La naviera Esvagt está especializada en flotas de buques de apoyo en el Mar del Norte, desde el salvamento marítimo, transportes especiales o los derrames de crudo. Los modelos ‘Standby’ construidos en Marín serán destinados a atender las urgencias de las plataformas petrolíferas en el Mar del Norte, por eso es tan importante su capacidad de respuesta y su velocidad pese al mal tiempo o las grandes olas. Los buques se emplearán también para abastecimiento de materiales –cemento para perforaciones, etc-, luchar contra la contaminación y contra incendios en las plataformas. Para este tipo de emergencias el buque lleva sistemas Fire-Fight. La agilidad de estos modelos permitirá que la pareja contratada con FNM haga el trabajo de las tres unidades ‘Standby’ de diseño clásico que operan actualmente en la zona.

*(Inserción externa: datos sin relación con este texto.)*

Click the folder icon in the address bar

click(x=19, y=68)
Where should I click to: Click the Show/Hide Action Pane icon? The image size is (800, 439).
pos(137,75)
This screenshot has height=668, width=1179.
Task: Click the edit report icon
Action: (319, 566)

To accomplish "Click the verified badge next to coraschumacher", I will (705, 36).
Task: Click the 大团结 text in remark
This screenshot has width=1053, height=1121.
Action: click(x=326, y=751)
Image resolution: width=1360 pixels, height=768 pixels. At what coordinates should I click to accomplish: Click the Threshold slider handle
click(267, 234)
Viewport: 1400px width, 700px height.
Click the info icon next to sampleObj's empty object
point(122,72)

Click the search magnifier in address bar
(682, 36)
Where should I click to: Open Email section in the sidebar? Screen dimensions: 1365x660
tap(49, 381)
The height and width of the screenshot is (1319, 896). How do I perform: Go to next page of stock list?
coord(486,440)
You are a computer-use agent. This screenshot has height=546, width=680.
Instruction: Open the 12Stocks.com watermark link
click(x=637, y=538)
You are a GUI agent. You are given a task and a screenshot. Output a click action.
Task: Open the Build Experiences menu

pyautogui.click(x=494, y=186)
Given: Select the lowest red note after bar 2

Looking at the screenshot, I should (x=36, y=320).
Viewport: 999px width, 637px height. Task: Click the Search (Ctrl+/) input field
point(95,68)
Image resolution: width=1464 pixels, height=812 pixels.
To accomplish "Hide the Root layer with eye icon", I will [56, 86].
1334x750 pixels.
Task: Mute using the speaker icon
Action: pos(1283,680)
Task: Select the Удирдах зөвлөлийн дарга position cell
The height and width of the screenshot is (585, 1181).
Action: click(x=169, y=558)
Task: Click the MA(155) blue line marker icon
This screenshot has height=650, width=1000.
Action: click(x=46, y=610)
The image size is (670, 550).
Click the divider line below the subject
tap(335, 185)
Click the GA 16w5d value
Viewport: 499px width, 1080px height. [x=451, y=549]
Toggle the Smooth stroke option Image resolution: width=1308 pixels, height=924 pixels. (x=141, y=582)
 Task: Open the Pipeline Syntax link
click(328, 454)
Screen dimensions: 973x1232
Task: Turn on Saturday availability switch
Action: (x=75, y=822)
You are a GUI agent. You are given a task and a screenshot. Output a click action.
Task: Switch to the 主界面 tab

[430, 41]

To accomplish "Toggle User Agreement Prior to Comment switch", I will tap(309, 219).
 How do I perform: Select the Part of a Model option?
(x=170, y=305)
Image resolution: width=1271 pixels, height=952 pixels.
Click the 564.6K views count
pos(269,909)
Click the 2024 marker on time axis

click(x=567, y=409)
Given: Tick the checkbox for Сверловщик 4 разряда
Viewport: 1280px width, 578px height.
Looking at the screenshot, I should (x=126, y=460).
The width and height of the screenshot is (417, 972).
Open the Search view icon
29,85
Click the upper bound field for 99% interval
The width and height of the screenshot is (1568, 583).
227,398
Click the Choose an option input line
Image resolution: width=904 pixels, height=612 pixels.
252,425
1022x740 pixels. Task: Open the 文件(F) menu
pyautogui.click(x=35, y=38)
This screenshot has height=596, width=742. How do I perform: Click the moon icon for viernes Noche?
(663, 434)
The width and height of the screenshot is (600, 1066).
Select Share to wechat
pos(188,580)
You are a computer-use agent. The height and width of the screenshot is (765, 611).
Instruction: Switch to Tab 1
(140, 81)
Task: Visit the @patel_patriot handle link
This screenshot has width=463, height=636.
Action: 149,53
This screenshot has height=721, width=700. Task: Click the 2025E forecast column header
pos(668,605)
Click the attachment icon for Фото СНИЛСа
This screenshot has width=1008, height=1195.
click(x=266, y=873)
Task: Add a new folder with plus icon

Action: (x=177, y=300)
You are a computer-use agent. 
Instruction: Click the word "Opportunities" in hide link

Una nueva factoría para barcos punteros Según los cálculos de la dirección del astillero, este ejercicio se cerrará con una facturación de 60 millones de euros –el año anterior fue de 10 millones- relacionada con las dos divisiones de producción. La factoría, con 25.000 metros cuadrados operativos, está siendo sometida a un amplio proceso de reforma y modernización que le permitirá contratar algunos de los buques más avanzados del mundo. En la actualidad tiene tres gradas en las que se pueden construir barcos de hasta 140 metros de eslora. En la factoría trabajan a diario alrededor de 400 personas.

El pasado 30 de noviembre de 2006, el industrial gallego Pablo Comesaña encabezó la operación de compra del emblemático astillero al Grupo Nogueira, apoyado en la nueva sociedad por la participación de Caixa Galicia y el inversor José María Suescun. Comesaña alcanzó su fama previamente a esta operación, al ser el pionero en readaptar las estructuras de la construcción naval clásica de Galicia –instalaciones en el mar, industria auxiliar, personal especializado, etc- para emplearlas en el emergente sector náutico. Su decisión fue un aviso a navegantes de los riesgos que depara un sector que en los últimos años se ha caracterizado por la competencia de los países del Este europeo y asiáticos y por la crisis de la construcción pesquera.

En próximas fechas, la dirección del astillero presentará los objetivos de su división de megayates, con la que aspira a competir entre las cinco grandes marcas del mundo especializadas en cruceros de lujo con casco de acero, algunos de más de cien metros de eslora.’